必要な作業.
1) 法然に関する提示文のうち、「浄土宗開祖・法然(1133〜」から「念仏のみで救われるのである。」までの部分を一字一句変えずに書き写してください。
2) 法然に関する提示文では、念仏のみで救われるためにいらないものとして何が挙げられていますか。すべて答えてください。

提示文.
>>

浄土宗開祖・法然(1133〜1212)は、鎌倉新仏教の先駆者であり、日本仏教史上最大の革命児である。法然の革命はどれだけ強調してもしきれない。日本の仏教は法然以前・以後に分けられるといってもよい。法然は「称名念仏」によって、仏教とは宗教とは本来誰を救うものなのかを示したのである。

日本仏教最大の革命児の法然 法然の以前以後で大きく異なる日本仏教

法然以前は観想念仏 法然以後は称名念仏

法然は「阿弥陀仏に帰依する」という意の「南無阿弥陀仏」の念仏を唱えれば、身分が低くても、悪人であろうと、誰でも死後、極楽浄土に往生できるという「専従念仏」の道を説いた。難解な哲学も過酷な修行も厳格な倫理も道徳もいらない。念仏のみで救われるのである。

<<

表示情報.

>>

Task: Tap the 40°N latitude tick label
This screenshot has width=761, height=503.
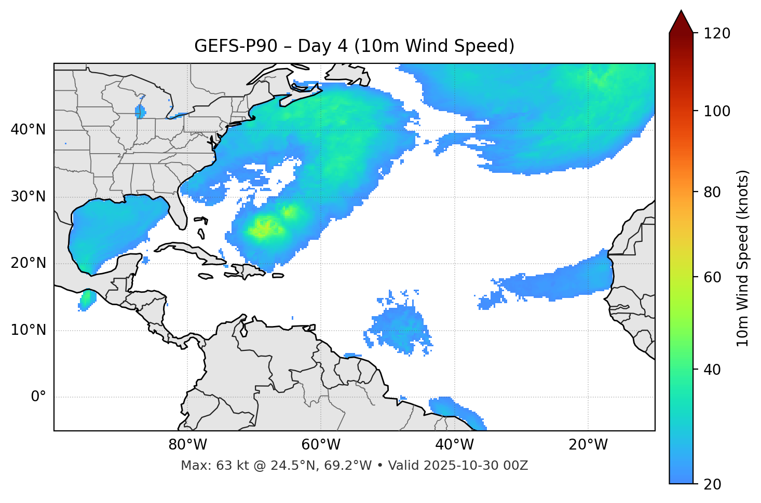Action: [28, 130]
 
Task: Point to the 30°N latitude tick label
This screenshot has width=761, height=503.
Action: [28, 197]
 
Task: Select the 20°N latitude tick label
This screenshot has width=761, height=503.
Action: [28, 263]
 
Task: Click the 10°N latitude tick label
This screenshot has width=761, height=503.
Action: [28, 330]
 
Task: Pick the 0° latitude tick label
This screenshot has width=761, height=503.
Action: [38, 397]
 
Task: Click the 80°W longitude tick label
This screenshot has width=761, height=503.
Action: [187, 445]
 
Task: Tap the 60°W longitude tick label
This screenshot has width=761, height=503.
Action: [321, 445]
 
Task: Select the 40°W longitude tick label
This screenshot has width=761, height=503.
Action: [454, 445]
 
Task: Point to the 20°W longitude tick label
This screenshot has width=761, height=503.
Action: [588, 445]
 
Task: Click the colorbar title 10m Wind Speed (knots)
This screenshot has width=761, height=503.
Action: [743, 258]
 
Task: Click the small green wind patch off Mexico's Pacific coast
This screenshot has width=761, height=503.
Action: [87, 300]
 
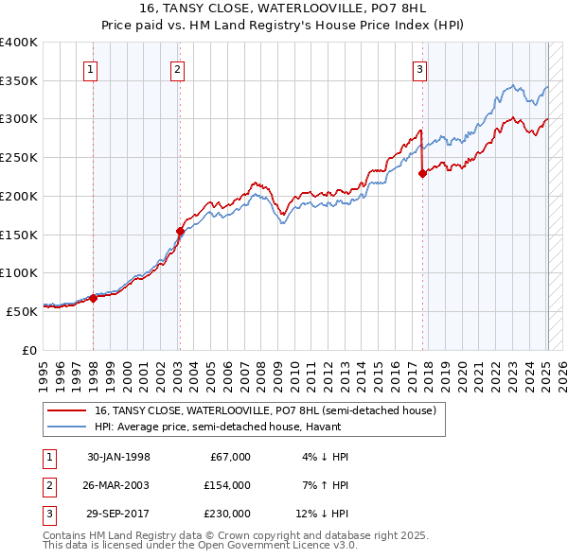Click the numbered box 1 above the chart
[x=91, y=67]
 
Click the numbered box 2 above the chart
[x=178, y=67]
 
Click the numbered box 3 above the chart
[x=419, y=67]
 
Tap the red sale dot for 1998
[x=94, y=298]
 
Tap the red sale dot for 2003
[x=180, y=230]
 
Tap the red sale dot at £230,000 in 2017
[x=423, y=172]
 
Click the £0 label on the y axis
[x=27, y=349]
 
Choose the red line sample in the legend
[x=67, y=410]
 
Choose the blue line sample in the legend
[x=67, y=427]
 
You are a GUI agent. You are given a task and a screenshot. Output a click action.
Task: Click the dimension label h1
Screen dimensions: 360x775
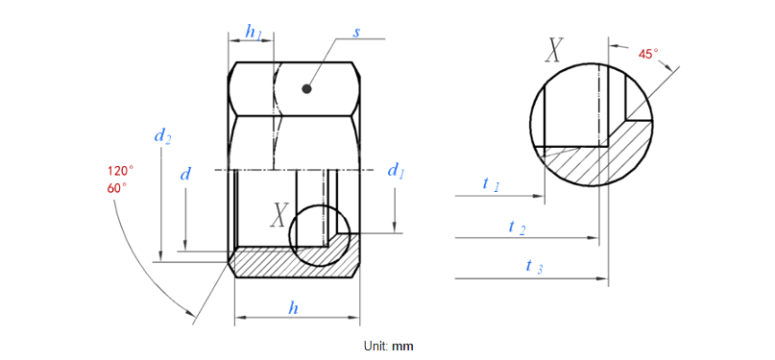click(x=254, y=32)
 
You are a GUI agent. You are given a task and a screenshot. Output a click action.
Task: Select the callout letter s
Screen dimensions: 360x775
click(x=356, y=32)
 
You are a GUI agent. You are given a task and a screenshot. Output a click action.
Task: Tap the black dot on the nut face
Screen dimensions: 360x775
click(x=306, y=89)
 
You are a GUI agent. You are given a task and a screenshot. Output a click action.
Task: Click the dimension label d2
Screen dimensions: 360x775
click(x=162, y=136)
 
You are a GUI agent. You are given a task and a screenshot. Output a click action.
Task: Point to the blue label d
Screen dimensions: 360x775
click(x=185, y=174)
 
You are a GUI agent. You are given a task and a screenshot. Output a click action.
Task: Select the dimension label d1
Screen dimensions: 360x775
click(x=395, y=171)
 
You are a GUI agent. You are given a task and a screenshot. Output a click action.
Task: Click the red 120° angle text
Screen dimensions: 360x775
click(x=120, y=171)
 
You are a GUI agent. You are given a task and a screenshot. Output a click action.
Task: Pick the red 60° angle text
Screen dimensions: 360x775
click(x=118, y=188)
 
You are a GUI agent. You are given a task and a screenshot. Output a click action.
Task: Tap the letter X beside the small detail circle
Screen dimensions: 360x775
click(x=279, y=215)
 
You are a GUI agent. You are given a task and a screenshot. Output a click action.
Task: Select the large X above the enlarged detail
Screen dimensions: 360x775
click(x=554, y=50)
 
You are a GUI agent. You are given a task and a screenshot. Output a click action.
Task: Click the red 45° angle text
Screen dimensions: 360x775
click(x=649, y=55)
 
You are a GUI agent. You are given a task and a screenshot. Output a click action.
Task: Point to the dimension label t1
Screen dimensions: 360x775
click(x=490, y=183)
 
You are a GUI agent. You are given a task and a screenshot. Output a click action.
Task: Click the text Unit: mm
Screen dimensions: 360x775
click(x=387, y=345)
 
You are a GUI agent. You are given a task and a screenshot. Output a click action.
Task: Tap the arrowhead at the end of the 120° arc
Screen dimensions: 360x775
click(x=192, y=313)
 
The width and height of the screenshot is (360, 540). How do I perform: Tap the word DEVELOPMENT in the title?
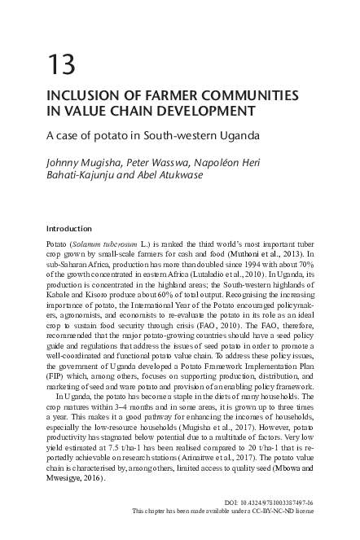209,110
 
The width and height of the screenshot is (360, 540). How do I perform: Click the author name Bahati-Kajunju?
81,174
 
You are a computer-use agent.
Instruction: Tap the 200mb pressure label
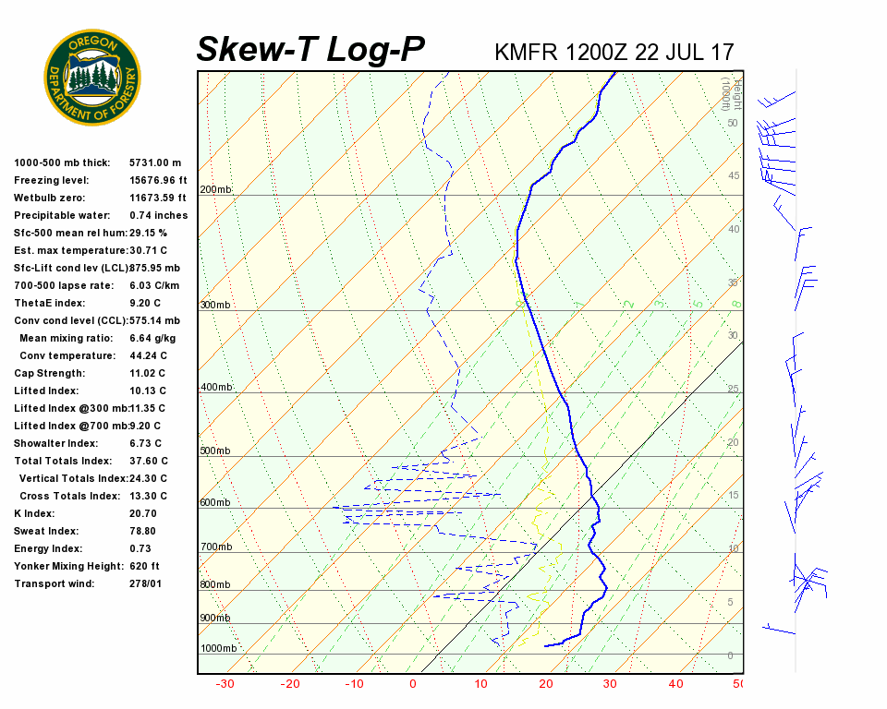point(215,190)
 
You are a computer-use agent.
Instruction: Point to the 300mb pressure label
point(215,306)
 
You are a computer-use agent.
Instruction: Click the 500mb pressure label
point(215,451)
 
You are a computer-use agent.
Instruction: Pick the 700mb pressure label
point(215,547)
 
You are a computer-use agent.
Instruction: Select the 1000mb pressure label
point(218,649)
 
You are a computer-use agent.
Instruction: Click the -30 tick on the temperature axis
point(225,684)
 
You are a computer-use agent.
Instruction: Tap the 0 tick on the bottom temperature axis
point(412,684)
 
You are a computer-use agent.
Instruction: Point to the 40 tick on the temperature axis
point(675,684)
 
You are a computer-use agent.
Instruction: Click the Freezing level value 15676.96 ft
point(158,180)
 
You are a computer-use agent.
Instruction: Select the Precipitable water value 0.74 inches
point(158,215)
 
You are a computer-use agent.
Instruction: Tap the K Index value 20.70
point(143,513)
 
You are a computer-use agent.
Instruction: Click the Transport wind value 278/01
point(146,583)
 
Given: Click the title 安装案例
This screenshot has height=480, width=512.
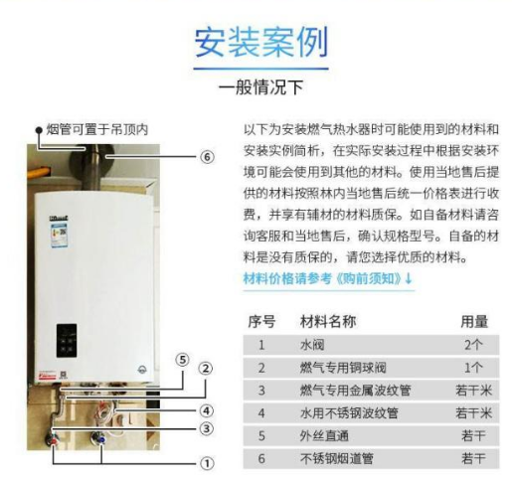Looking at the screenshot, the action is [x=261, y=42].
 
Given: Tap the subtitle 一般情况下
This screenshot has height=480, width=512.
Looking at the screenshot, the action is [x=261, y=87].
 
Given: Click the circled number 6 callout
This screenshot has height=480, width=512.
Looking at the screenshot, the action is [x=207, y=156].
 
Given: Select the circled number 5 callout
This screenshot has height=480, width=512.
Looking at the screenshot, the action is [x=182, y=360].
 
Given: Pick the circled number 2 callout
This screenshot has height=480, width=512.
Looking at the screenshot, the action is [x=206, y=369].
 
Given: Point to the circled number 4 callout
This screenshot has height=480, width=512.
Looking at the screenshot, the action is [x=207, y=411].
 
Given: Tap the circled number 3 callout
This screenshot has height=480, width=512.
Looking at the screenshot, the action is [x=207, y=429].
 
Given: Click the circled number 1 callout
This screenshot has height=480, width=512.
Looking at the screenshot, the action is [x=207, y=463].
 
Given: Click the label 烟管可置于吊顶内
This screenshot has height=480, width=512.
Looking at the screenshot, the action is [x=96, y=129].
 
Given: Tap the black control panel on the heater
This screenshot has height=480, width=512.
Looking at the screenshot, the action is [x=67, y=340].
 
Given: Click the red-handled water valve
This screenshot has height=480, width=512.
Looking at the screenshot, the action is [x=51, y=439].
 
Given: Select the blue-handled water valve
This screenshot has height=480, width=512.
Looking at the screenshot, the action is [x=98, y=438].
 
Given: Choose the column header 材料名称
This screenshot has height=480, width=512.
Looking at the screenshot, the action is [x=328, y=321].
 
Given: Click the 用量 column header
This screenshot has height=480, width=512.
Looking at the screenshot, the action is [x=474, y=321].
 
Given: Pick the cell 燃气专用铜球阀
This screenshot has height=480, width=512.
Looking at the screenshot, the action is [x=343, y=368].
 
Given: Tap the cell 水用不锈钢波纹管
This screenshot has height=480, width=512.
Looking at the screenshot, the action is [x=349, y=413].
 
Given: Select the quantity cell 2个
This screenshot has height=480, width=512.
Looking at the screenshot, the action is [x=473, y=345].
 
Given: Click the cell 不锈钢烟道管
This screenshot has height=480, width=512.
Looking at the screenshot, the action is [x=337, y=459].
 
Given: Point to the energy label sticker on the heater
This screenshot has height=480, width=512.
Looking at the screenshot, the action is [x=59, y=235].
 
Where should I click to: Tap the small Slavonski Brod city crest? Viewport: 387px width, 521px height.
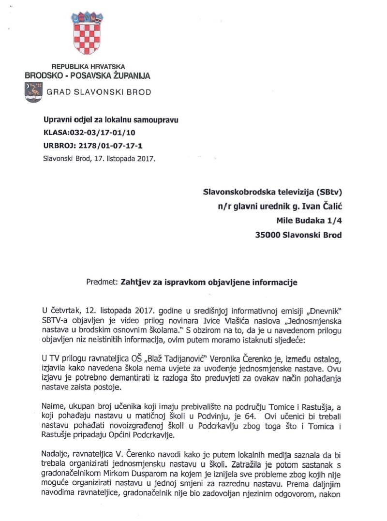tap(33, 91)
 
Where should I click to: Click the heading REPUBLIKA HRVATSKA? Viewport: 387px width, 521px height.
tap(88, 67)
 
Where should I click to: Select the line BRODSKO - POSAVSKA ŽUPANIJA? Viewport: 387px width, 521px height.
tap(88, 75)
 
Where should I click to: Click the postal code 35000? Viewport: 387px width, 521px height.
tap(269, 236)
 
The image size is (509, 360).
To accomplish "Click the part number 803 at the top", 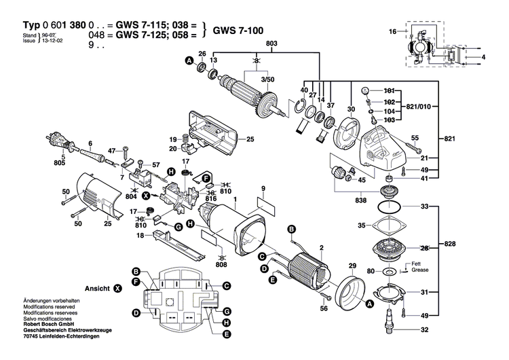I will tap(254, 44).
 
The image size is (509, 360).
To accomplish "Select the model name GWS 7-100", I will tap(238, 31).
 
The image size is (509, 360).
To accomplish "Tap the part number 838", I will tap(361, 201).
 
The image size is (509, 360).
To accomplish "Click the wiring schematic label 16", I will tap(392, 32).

<<

完全な回答.
1)
浄土宗開祖・法然(1133〜1212)は、鎌倉新仏教の先駆者であり、日本仏教史上最大の革命児である。法然の革命はどれだけ強調してもしきれない。日本の仏教は法然以前・以後に分けられるといってもよい。法然は「称名念仏」によって、仏教とは宗教とは本来誰を救うものなのかを示したのである。

日本仏教最大の革命児の法然 法然の以前以後で大きく異なる日本仏教

法然以前は観想念仏 法然以後は称名念仏

法然は「阿弥陀仏に帰依する」という意の「南無阿弥陀仏」の念仏を唱えれば、身分が低くても、悪人であろうと、誰でも死後、極楽浄土に往生できるという「専従念仏」の道を説いた。難解な哲学も過酷な修行も厳格な倫理も道徳もいらない。念仏のみで救われるのである。

2) 難解な哲学、過酷な修行、厳格な倫理、道徳